Start with Federalist #51
But the great security against a gradual concentration of the several powers in the same department, consists in giving to those who administer each department the necessary constitutional means and personal motives to resist encroachments of the others. The provision for defense must in this, as in all other cases, be made commensurate to the danger of attack. Ambition must be made to counteract ambition. The interest of the man must be connected with the constitutional rights of the place. It may be a reflection on human nature, that such devices should be necessary to control the abuses of government. But what is government itself, but the greatest of all reflections on human nature? If men were angels, no government would be necessary. If angels were to govern men, neither external nor internal controls on government would be necessary. In framing a government which is to be administered by men over men, the great difficulty lies in this: you must first enable the government to control the governed; and in the next place oblige it to control itself. A dependence on the people is, no doubt, the primary control on the government; but experience has taught mankind the necessity of auxiliary precautions.

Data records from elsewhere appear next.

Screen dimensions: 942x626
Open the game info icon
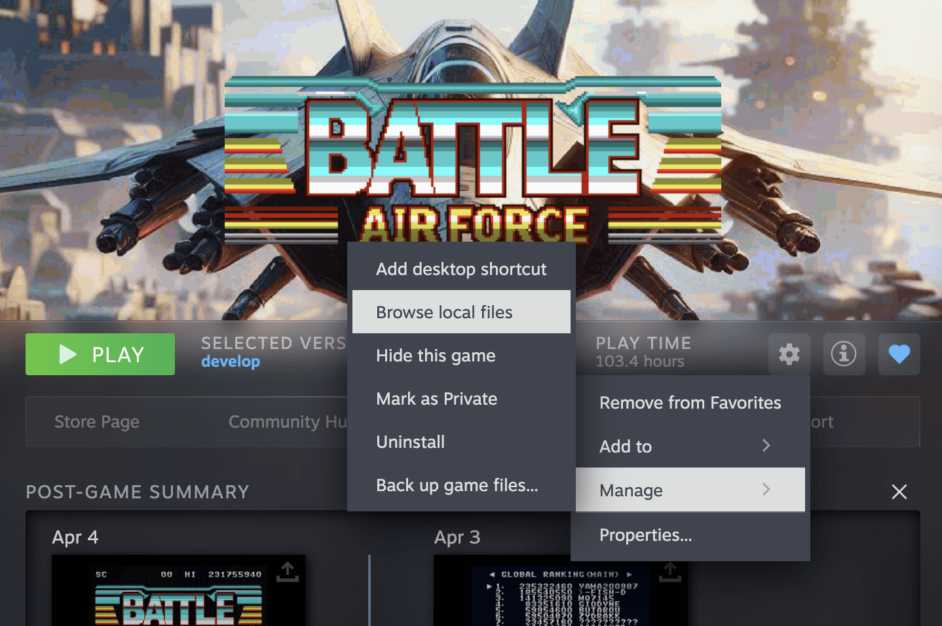tap(844, 354)
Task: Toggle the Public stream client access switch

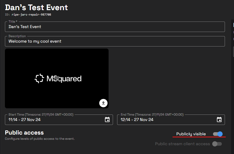Action: (x=217, y=144)
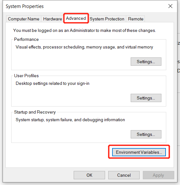The height and width of the screenshot is (185, 180).
Task: Click the Startup and Recovery group label
Action: 35,112
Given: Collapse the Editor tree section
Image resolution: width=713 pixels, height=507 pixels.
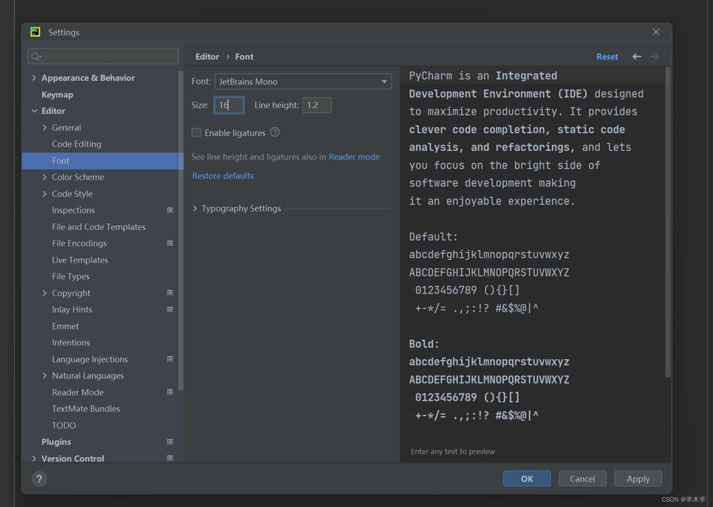Looking at the screenshot, I should 34,111.
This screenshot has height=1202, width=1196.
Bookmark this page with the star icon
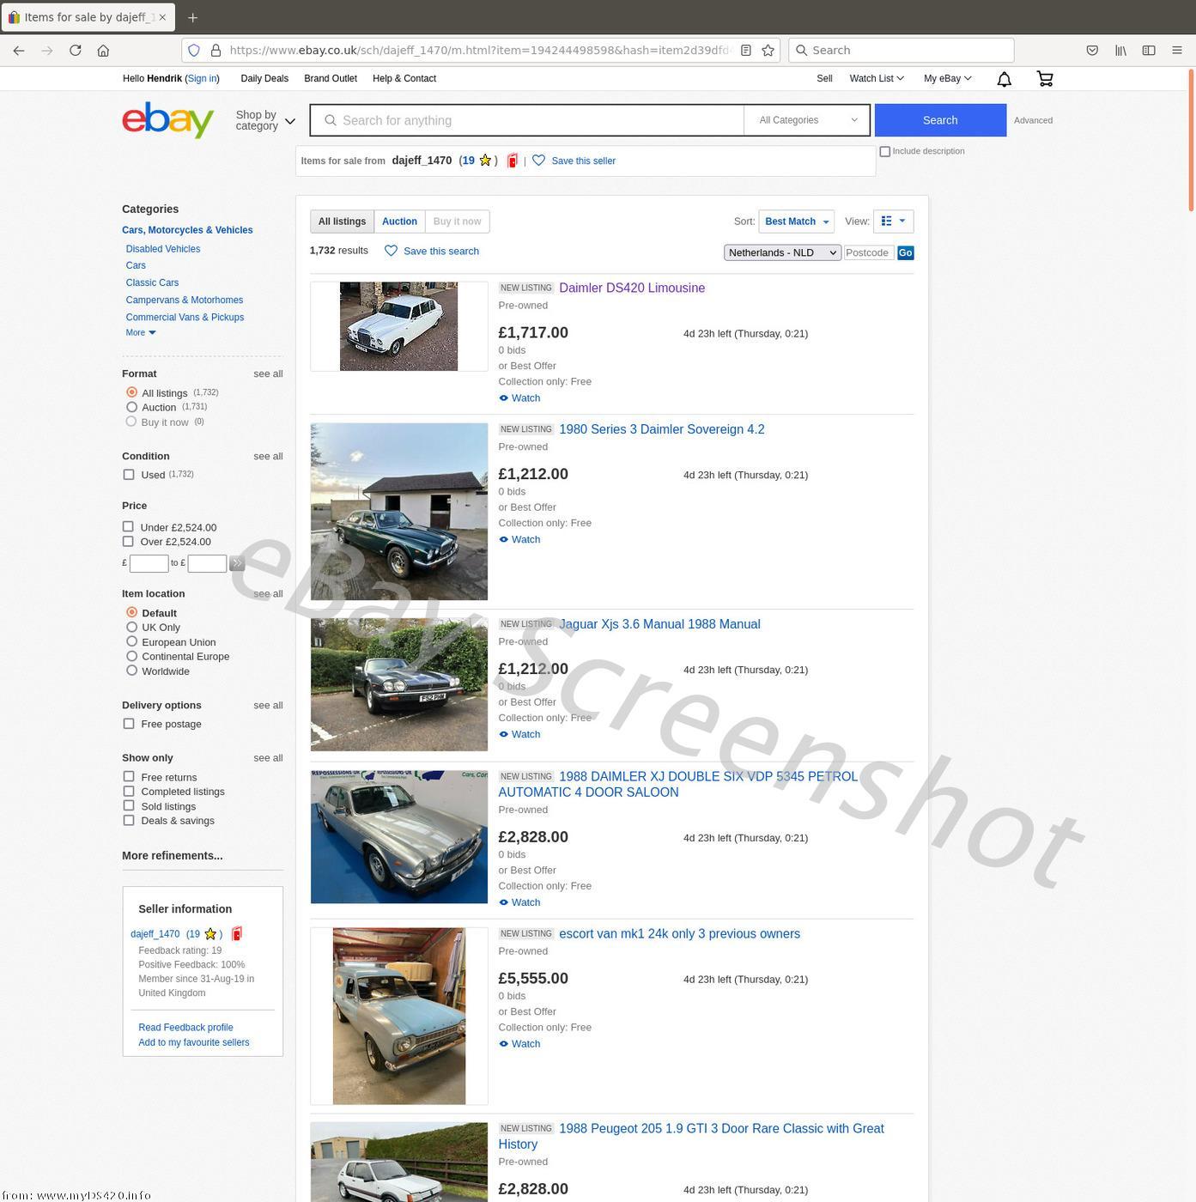[x=768, y=51]
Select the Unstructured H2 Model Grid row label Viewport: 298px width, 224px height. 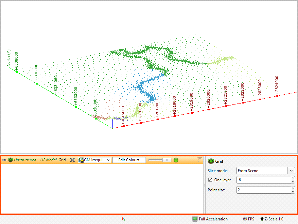coord(40,160)
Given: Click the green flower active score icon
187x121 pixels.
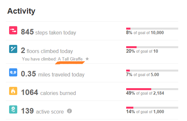Looking at the screenshot, I should 13,109.
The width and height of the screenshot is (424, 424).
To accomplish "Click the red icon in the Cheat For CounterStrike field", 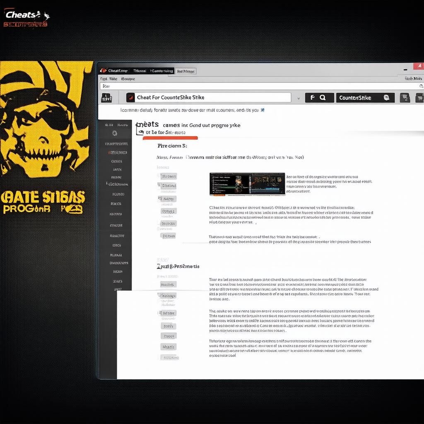I will 131,98.
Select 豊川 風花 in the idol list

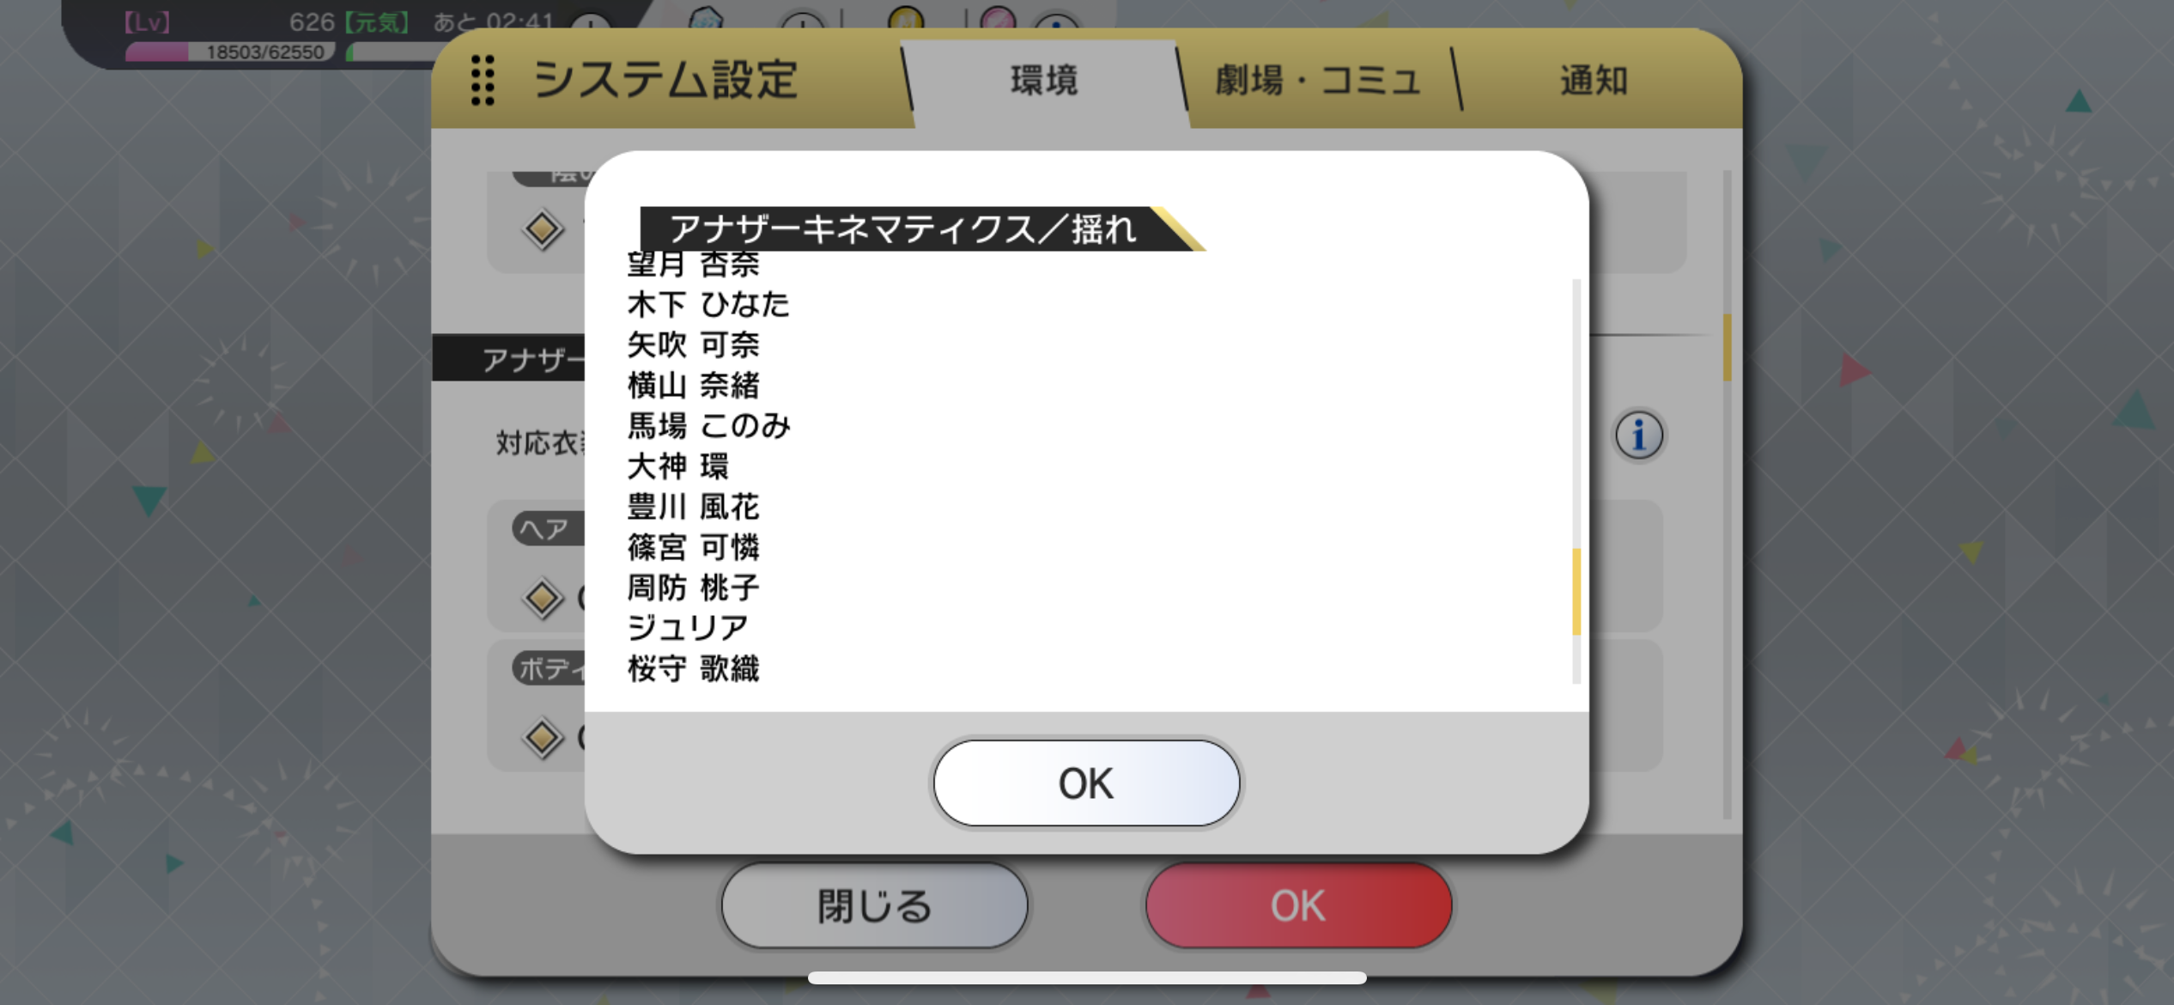(694, 507)
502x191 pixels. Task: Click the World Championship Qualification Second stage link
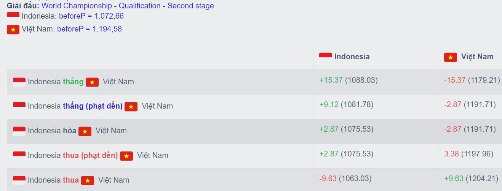coord(128,6)
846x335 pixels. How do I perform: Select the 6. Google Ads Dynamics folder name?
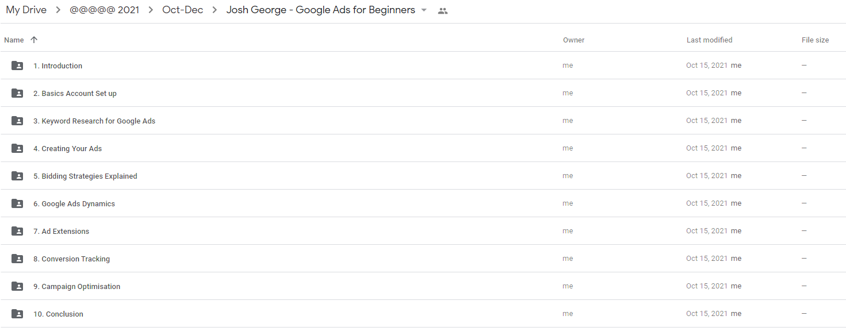click(74, 204)
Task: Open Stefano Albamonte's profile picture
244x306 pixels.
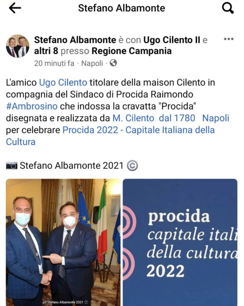Action: (18, 46)
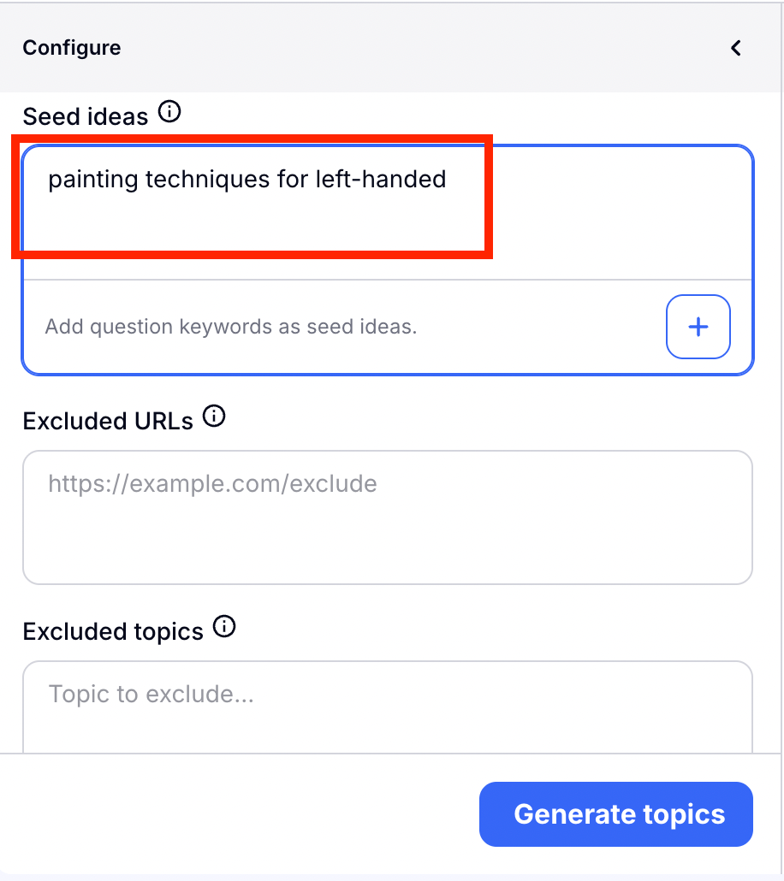Collapse the Configure panel with the chevron
Viewport: 784px width, 881px height.
tap(735, 48)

When A. Hamiton, wrote the Fed...they were glorified Op-Eds. He had no idea they would reach almost biblical proportion.
ReplyDeleteThat was not his intention. From reading both the Fe. and Anti-Fed.....that is why we have a Bill of Rights. The Federalists attempted to ram the Constitution down the people's throats. They felt a Bill of Rights was unnecessary, for they did not have it in England. The compromise was the Bill of Rights.
With out these rights...President Adams would have gotten away with the "Alien and Sedition" Bill. Despite all the smoke, it was meant to cease the immigration of Catholics who then voted Jeffersonion.